- ろうそくの灯に -

新しい灯

 本屋を経営していた時代、本屋の業界は、もしかしたら守られすぎていたのかもしれないと感じることがあった。自戒を込め、逃げ腰で仕事をしていた頃の僕は、こんなことを言い訳にしていた気がする。

・減り続けたとしても本屋は無くならないと信じていること
・旧来の方法が一番良いと信じていること
・もちはもち屋だとうぬぼれていること
・暇がないといって本を読まぬこと
・どうにかなると考えていること
・良いものは黙っていても売れると安心していること
・支払いは延ばす方が得だとなるべく支払わぬ工夫をすること
・お客はわがまますぎると考えること
・そんなことはできないと改善しないこと

 自店を閉じることを経て、これらの考えをすべて改めることに決め、今日まで仕事をしてきた。そこに、本屋を継続的に続けていくための灯があった。
 出版物の販売額は、年々減り続け上向く兆しも見えない状況にある。それに比例するように、本屋の数も少なくなっている。今までなら、新しい商業施設の計画があると、テナント構成に必ず本屋が入っていた。集客効果、滞在効果を期待してのことだろう。しかし、寂しいかな現在は、本屋のない商業施設が増え始めた。都市部の駅ビルでさえ、本屋のない商業施設が見受けられるようになってきた。本屋に、集客効果や滞在効果を期待できなくなってきたということなのだろう。厳しさは、年々増している。

 かつて、本屋は町の中心市街地の商店街にあった。生活様式の変化や車社会となり、郊外にできた大型商業施設に入居する大型店にお客様が流れた。その流れに押し出されるように、中心市街地の本屋は姿を消した。大型店は、経営を維持することができずに撤退し、大型商業施設は、本屋を必要としなくなった。
 電車と相性の良かった本。どこの駅ビルにも必ずと言っていいほど本屋があった。しかし、現在の電車の車内を想像してみてほしい。乗客の手元には、本がありますか?それを反映するように、本屋のない駅ビルが目に付き始めました。今後、その傾向は強まっていくでしょう。本屋のない町が増えることが…

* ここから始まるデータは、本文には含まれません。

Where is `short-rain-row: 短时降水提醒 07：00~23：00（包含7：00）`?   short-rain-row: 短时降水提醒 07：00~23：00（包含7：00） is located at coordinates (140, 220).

 限りない可能性をもつ本を扱う業界が、自らを小さな世界で閉じた戦略しか持ってこなかったツケが、今の現状を生んだのかもしれない。
 しかし、諦めを希望に変えることは不可能なことではない。近年、小さな世界の外に向けたチャレンジが増えてきた。その挑戦こそが、新しい本屋の枠組みを作り出していくのだと感じている。